In her scrapbook, the 2008 graduate of Hugoton High School displays some pictures of her family in Dong Thap, the village where they once lived together, and life after coming to the United States, including a portrait at Mount Rushmore in South Dakota where she recently went on vacation.

Jeanie Ferguson, an ESL instructor at the college, said the students were expected to use much of the grammar they learned over the semester to tell their stories, but the project went beyond that scope, as well.

"You'll see that no two books are the same," she said. "Our hope is that these scrapbooks will be passed down through their families for generations, allowing their descendants to know the people brave enough to leave what was familiar and immigrate to a new, unknown country."

Broken English

Several of the few dozen students included pictures and mementos to record their experiences in both their native countries and their lives in Garden City.

In Maria Ramos' scrapbook, the mother of two includes a map of a small town near Zacatecas, Mexico, where she grew up and where her mother still lives.

Ramos said when she was completing her elementary education, her brother was robbed and killed in their small town; her mother subsequently took her out of school after she finished the sixth grade.

"I wasn't able to have enough education in my country," Ramos said. "But now that I live here, I need to learn and want to learn English, especially because I want to be able to help my children."

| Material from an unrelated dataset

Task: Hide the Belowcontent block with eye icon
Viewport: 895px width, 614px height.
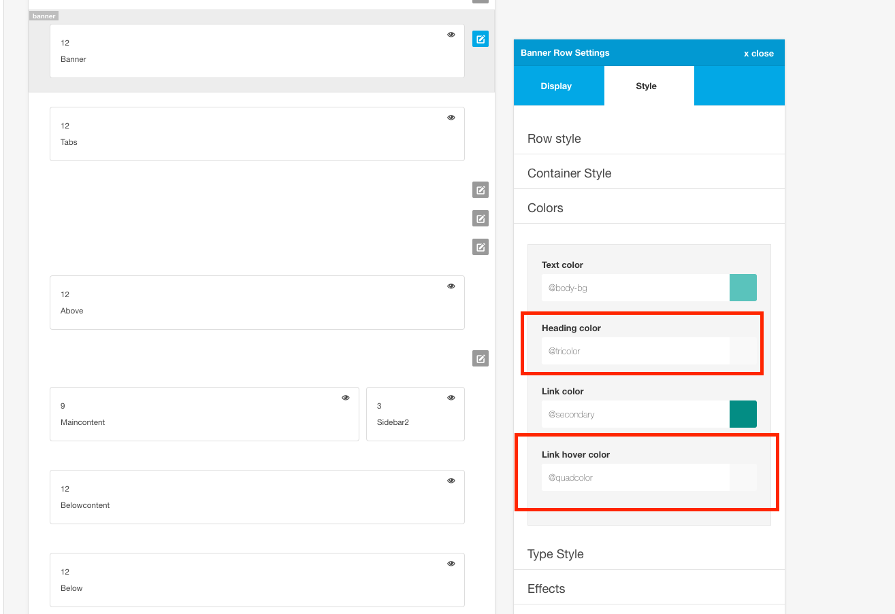Action: [x=451, y=481]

Ramos, like most other students who primarily are concerned with improving their grammar, said speaking with confidence is the most difficult.

The Garden City resident since 2000 said she tries to practice when she's not in class through listening to the radio and holding conversations with strangers -- though in Garden City, that's not always easy, she said.

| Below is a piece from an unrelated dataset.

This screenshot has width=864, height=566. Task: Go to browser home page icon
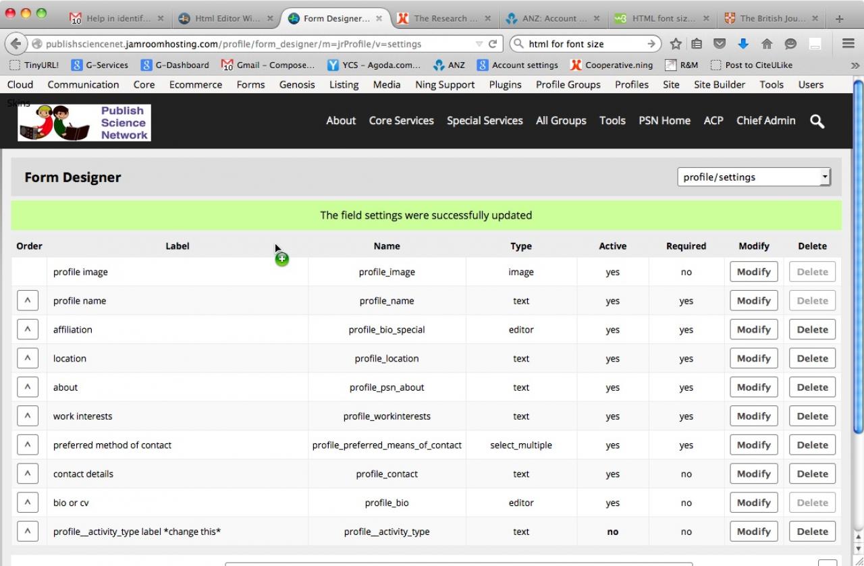pos(766,44)
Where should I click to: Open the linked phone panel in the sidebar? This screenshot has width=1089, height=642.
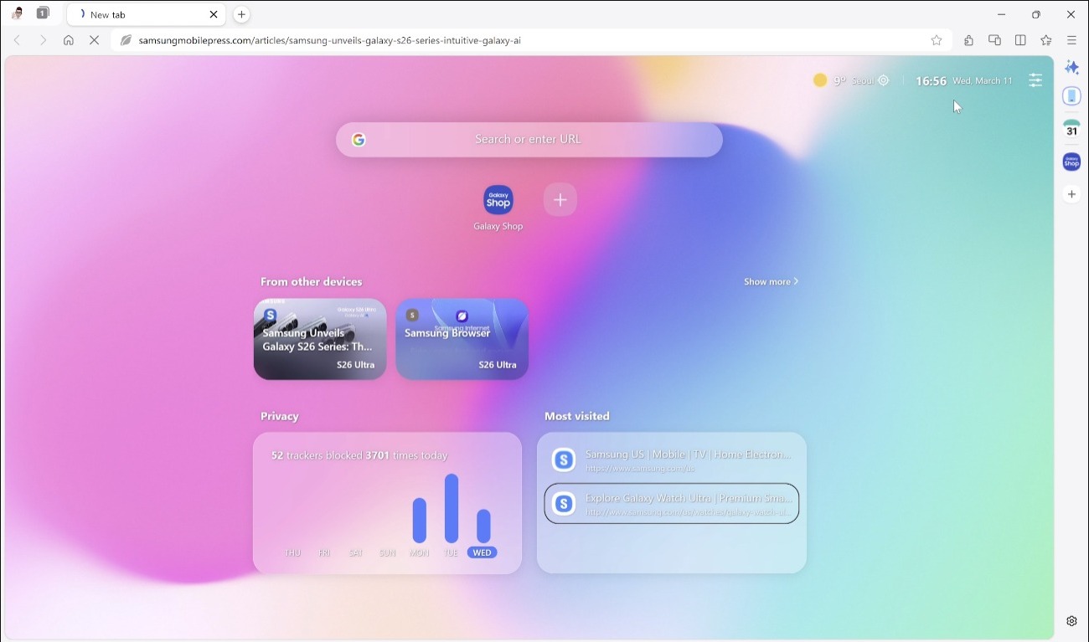[x=1071, y=95]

"I went to the bank the other day, and I was having trouble speaking in English, and the lady looked at me and said, 'Don't worry, dear, I speak Spanish,'" Ramos said and laughed.

Making it to the twice-weekly grammar and twice-weekly writing classes is not always easy for the mother of a 1- and 8-year-old who also works to support her family and hopes to one day master enough English to study and become a psychologist.

Ferguson said many of the adult ESL students have added challenges to learning because they must work and support their families in their adult lives.

"They may be conversant, but college work and the working world are different -- and academic English is even more difficult," the ESL instructor said. "We want to prepare them for classes and for their professional lives."

Culture shock

Ferguson, who has students from Mexico, Latin America, Ethiopia, Somalia, Vietnam and more, said she hoped the students' stories also would shed light on some of the difficulties shared by current immigrants and those of Americans' European and other ancestors from the past.

"Most people haven't had these experiences unless they've traveled to another country — without that, it's difficult for most to understand culture shock or how difficult it is to learn a new language," she said.

For Justin Tar, adapting to life in the U.S. has not been easy: After moving to Kansas in 2007, the 21-year-old who finished high school in Burma and speaks English fairly fluently is taking intensive grammar, writing and reading classes while working full time.

The English instruction in Burma has faltered over the last few decades, as the military government has tightened its control on the formerly British colonized country, Tar said. However, he said he stays motivated to improve his English despite the challenges.

"We couldn't do anything without learning English — if you want to live here, you have to learn it," he said. "These classes have been really helpful, a real benefit for all of us."

Students will again showcase their projects at a program scheduled for Monday at the Beth Tedrow Student Center. The program will run 6 to 8 p.m., and the public is invited to attend.